As far as I'm concerned he's burned his final bridge with me. The Boyf's all like "Oh give him another chance. He's just shy. Maybe he didn't recognise you", and I'm all like "He DID recognise me. He's been introduced to me umpteen times over the last couple of years. He's just an arrogant twat".

So I've devised my revenge. I'm gonna get really muscley and he's gonna want to speak to me. And I shall take great delight in completely ignoring him.

Possibly.

Friday, May 04, 2007

A Little Sombre

Yesterday I attended my first gay funeral, rather incredibly. I guess I'm of the generation just behind the first AIDS generation, and as such I've been fortunate enough, because of the advances in medication, not to lose friends to the disease. But yesterday, as around 150 guys I knew filed into the chapel, I started to have an idea of what it must have felt like in those bad old days when peer-groups were literally decreasing in number by the week, when groups of friends were decimated.

The funeral was an odd experience. Most of us are only used to seeing each other in bars and clubs, possibly not looking our best, so it was strange seeing us all in suits and ties looking very respectable. And looking very similar too - a sea of dark suits, cropped hair and beards, we made quite an impression walking through parts of London in large groups, our numbers swelling the closer we got to the chapel, a little clone army out in the Spring sunshine.

Of course afterwards we went to a bar and got drunk, and then our little army split into groups to go our separate ways. Our way (The Boyf and I, plus OMB#1 & 2 and assorted others) was to a rib restaurant to eat loads of meat, then go back to OBM's place to drink some more and reminisce.

All I keep hoping is that this isn't just the start. That there will be no more deaths in my peer-group for a good long while. And I keep thinking that this little army of ours shouldn't be waiting for a death to come together like we did. There were so many things said about our dead friend in his eulogy that I never realised about him, fascinating things that I wished I'd asked him about. And now the chance has passed. We deserve to get to know one another better than we do.

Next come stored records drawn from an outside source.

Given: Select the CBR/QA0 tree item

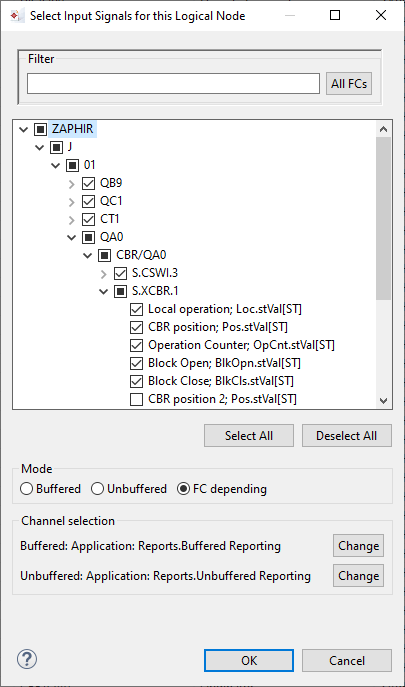Looking at the screenshot, I should (141, 255).
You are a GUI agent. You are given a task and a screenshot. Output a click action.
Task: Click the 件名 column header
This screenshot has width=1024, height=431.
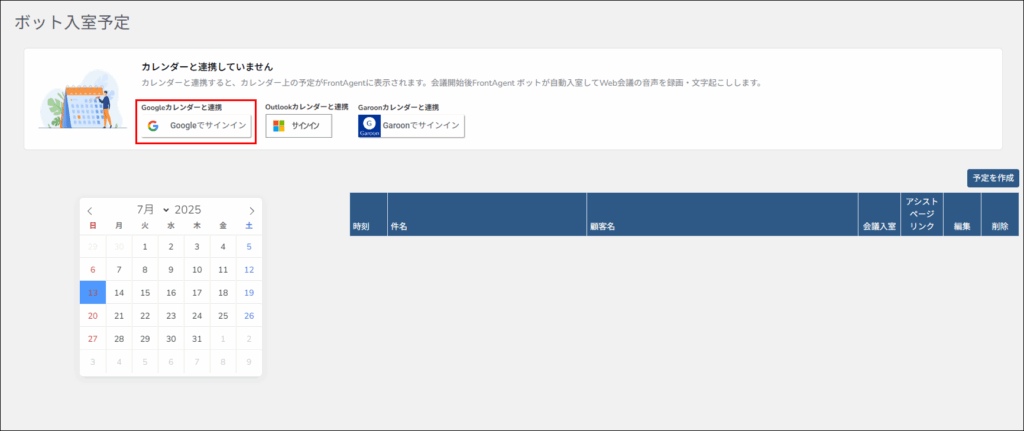pyautogui.click(x=399, y=227)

Have a good weekend, Dear Reader.

Tuesday, May 01, 2007

G-Rated Round-Up

You may well have noticed, Dear Reader, that for the last couple of weeks I've not felt the need come Tuesday to detail my sex life. There's a simple reason for this - I don't have a sex life. Actually, that's not quite true, but I've not had any new conquests and I don't want to bore you with details about sleeping with people you've already heard of. I mean, how dull is that???

So today I thought I'd just share a couple of photos with you that I've taken on our recent travels.


Here's a picture of a baby ray, taken in Brighton SeaLife Centre, taken at a jaunty angle. He was ever so cute. Looked a bit like an embryonic human (with gills) trapped in a duvet cover.


Here's a picture of Warwick Castle, taken from The Mound (the original part of the Castle built by William The Conqueror in 1068). Almost everyone you can see are French. Not sure what else to say about that really.


And here's a photo of a building that isn't St Paul's Cathedral, taken last Sunday. I know, not terribly informative am I? Well, let's just say that this building is in Greenwich and has something to do with the military. I'll find out more and come back to you.

So there you go. Some lovely photos to show your Mum.